Ich habe so viele Dinge, für die ich dankbar sein und die ich wertschätzen kann. Habe um mich Menschen, die ich begleiten und bewundern kann. Ich darf kleine Situationen erleben, an denen ich mich lang erfreuen kann. Ich kann im Großen und Ganzen tun, was ich will, sagen, was ich will, mich bewegen, wie ich will. Ich darf sogar dankbar sein, schon zu den Senioren zugehören, mit allen Zipperlein des Alters, die ich natürlich zähneknirschend annehme. Aber mir dafür die Laune zu verderben? Was ich erlebt habe, war in der Summe zu wertvoll.
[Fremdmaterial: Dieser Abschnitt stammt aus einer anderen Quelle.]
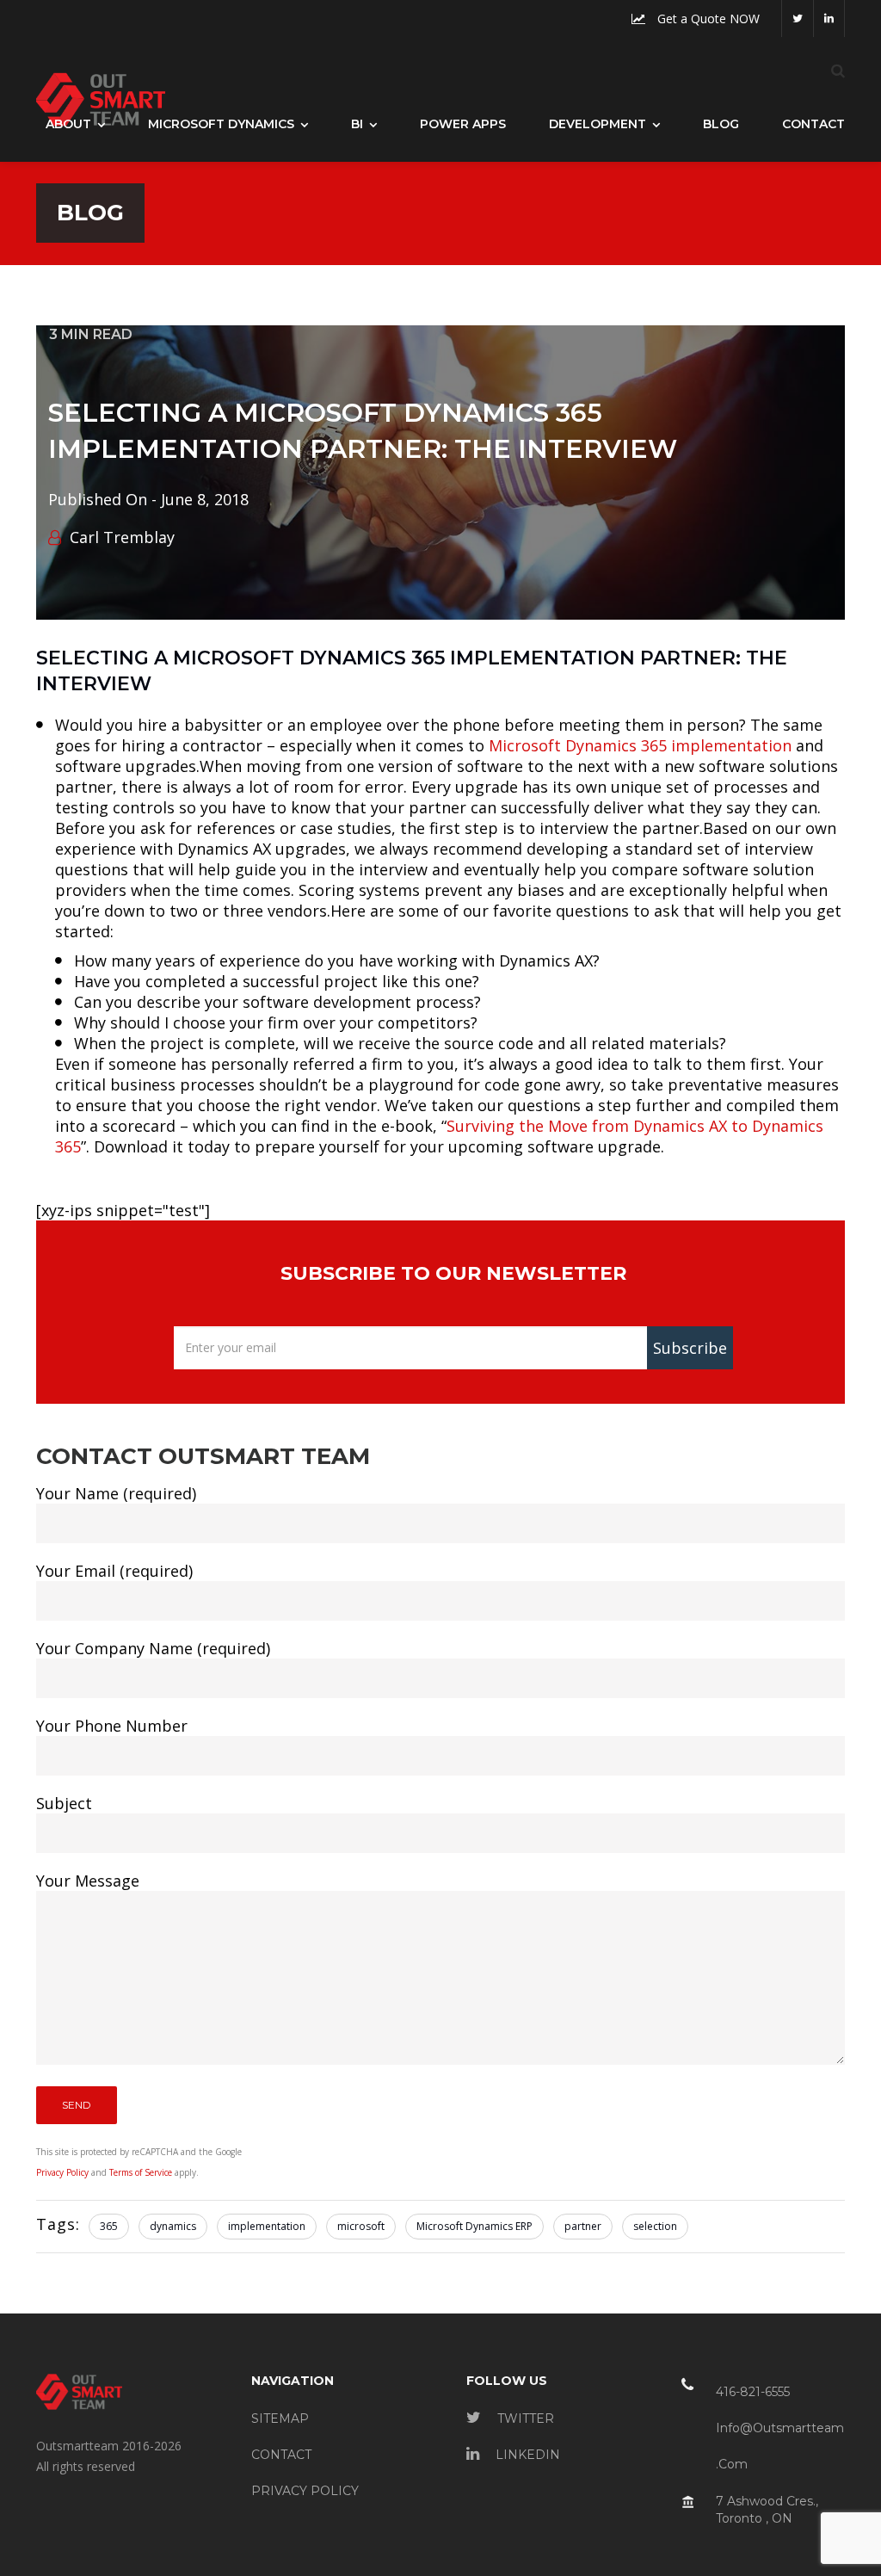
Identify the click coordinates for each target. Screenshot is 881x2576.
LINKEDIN (526, 2454)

Die kleinen Wörtchen Dankbarkeit, Zufriedenheit, Gönnen sind kein Bild nach außen, sondern ein Eindruck, wie ich mit meiner Persönlichkeit umgehe, was ich für ein Mensch bin. Natürlich darf ich Dinge hinterfragen, kritisch betrachten, bessere Lösungen anstreben und mich klar positionieren. Entspannter lebt es sich, mit dem Gegebenen und Erreichten zufrieden zu sein und das zu pflegen. Vieles ist heutzutage besser, als es je zuvor gewesen ist, aber – anders halt!